Nicolás vive en un sótano. Pero no es un sótano cochambroso, inhóspito, mal ventilado. Tiene un patio al fondo que Nicolás ha transformado en un vergel. Verde y lleno de hortalizas.
Apenas si hay mobiliario. Una mesa, una silla y un camastro. Una caja de cartón recogida de la calle le sirve de armario.
Malvive durante el año con una paga del gobierno que no da ni para el agua con que regar sus hortalizas. De hecho, va regularmente a la fuente pública pertrechado de garrafas que llena y transporta en un viejo carretón hasta su patio. Así se ahorra un tanto en el recibo.

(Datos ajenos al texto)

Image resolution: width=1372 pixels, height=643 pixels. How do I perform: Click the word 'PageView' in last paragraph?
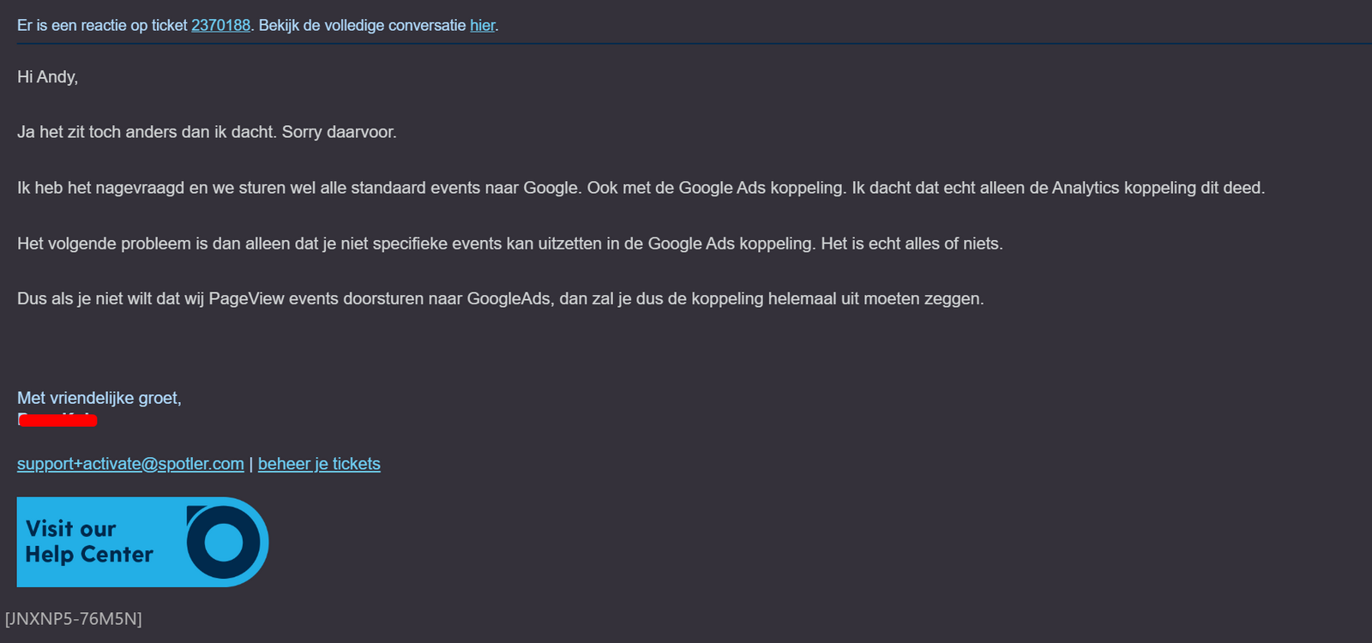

A pesar de todo él se las compone y come cada día. A veces, en su sótano; otras, en la ayuda social donde dan un plato caliente y la comida no está mal.
Sin embargo, en Navidad todo es distinto. Unos grandes almacenes lo alquilan de Papa Noel todos los años.

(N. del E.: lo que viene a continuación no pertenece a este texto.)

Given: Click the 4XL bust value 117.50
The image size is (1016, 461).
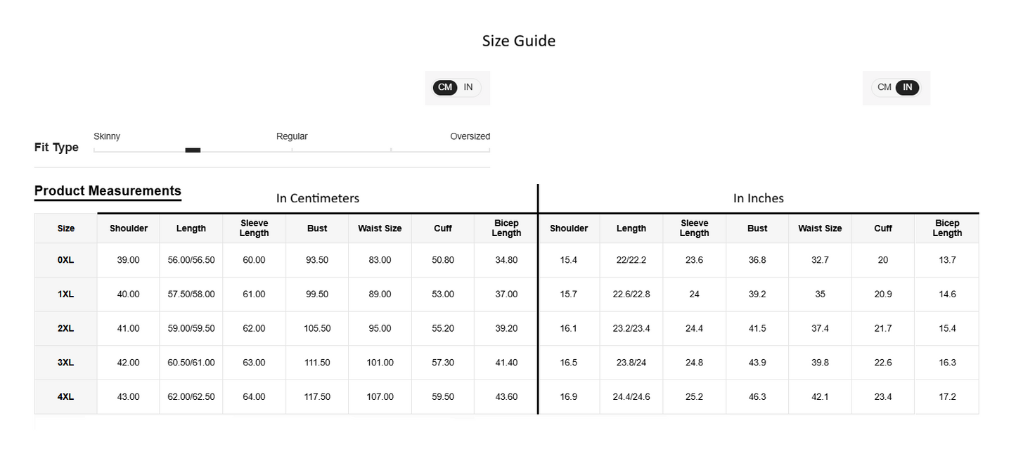Looking at the screenshot, I should coord(317,397).
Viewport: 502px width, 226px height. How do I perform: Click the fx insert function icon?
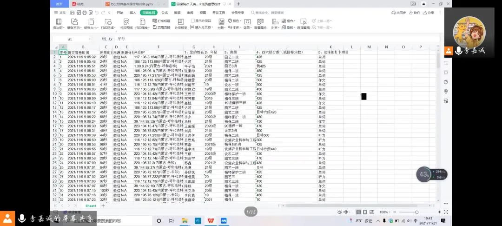(x=111, y=39)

Se enfunda el traje rojo y blanco, se dispone un cojín en el vientre para parecer gordo y se encasqueta una peluca y una barba blancas para cubrir las apariencias.

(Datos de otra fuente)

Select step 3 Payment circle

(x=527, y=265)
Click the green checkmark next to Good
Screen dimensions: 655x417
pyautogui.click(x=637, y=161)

Le pagan una suma que a él le parece un dineral.
De todos modos a Nicolás no le gustan los niños. En verdad los odia.
Se sienta en el trono de Papá Noel y dejando entrever una sonrisa fingida atrae a los infantes sentándolos en su regazo. Teme que algunos, los más peques, se le meen encima. Odia el olor a meados y ese olor dulzón de los pañales.
Les pregunta: ¿ya te portas bien? ¿Haces caso a papá y a mamá? No dirás palabrotas, ¿verdad?
Sonríe cuando el fotógrafo lo inmortaliza con el chaval o la niña sentados sobre sus piernas. Enseña sus dientes, amarillos, y procura desembarazarse de la criatura en cuanto puede.
Nicolás no sabe por qué cada año los grandes almacenes le contratan a él. No sabe el porqué de las colas delante de su trono.
En realidad no le importa. Sólo sabe que la paga le proporcionará una cena de Navidad inolvidable.